Bayless calls himself a "huge proponent of urban agriculture" and relies on a professional full time gardener to manage the garden, which includes taking care of an active beehive (capable of producing 60 pounds of honey a year), and the urban garden's newest addition: three chickens that produce fresh eggs. Bayless grows fresh vegetables, such as vine-ripe tomatoes and chile peppers at his rooftop garden on top of Frontera Grill restaurant.
For city dwellers looking to grow their own urban garden Bayless recommends starting with leafy greens.
"Always start with swiss chard. Plant it early in the season you can grow it in a pot you can grow it in the ground. It's the best of the greens," he says. "After that, what I really like to do is to grow salad greens. You can grow a mixture of spicy salad greens or mesclun (smaller) greens. Plant a row of them and every three weeks you cut that down. It takes three weeks to grow them. You just need a bit of organic fertilizer and put that on there."
When serving up refreshing summer salads, Bayless' advice is to keep it simple.
"I'm super into a simple salad because we grow those amazing salad greens. I take those beautiful fresh picked lettuce leaves, and they are small, and I drizzle them with walnut oil and a squeeze of lime juice and a sprinkle of coarse salt," he says. "It's one of the most beautiful things in the whole wide world. But it’s because I work with this beautifully roasted walnut oil. It’s super good"
Salad aren't only about the greens, he says.
"When the tomatoes come in.....I will roast garlic and roast green chiles or sauté them in a bit of olive oil. Then I blend all of that together with a little bit of salt and little bit of lime juice and it becomes its own simple roasted green chile garlic dressing. You drizzle that on some freshly picked tomatoes, sliced. Sprinkle a little bit of cheese on top of that and you have such a beautiful flavor. That will enhance the ingredients rather than overwhelm them."

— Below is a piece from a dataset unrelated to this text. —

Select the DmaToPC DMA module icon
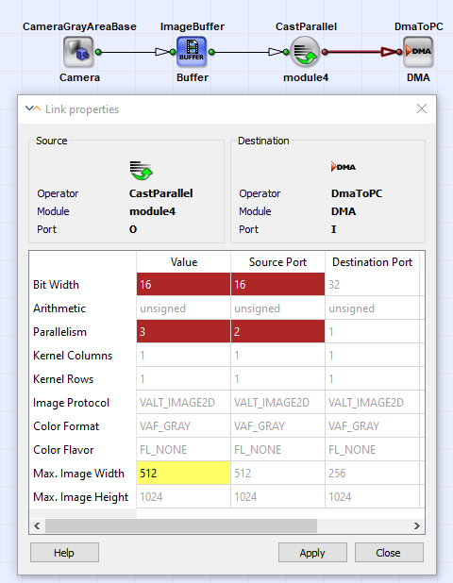Screen dimensions: 453x583 tap(418, 52)
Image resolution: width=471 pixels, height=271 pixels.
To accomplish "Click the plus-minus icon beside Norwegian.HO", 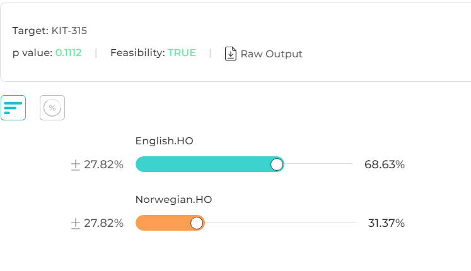I will (76, 223).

To combine a little spice with your summer grilling Bayless offers one of his favorite summer salsa recipes.
“You can roast serrano or habanero peppers and then you blend them with roasted garlic. When you blend those and add a little bit of lime juice and a bit of water to it you have this drizzly salsa that can go beautifully on a grilled steak taco. It’s like a salsa dressing basically. In Mexico there’s a ton of that sort of use of salsa.”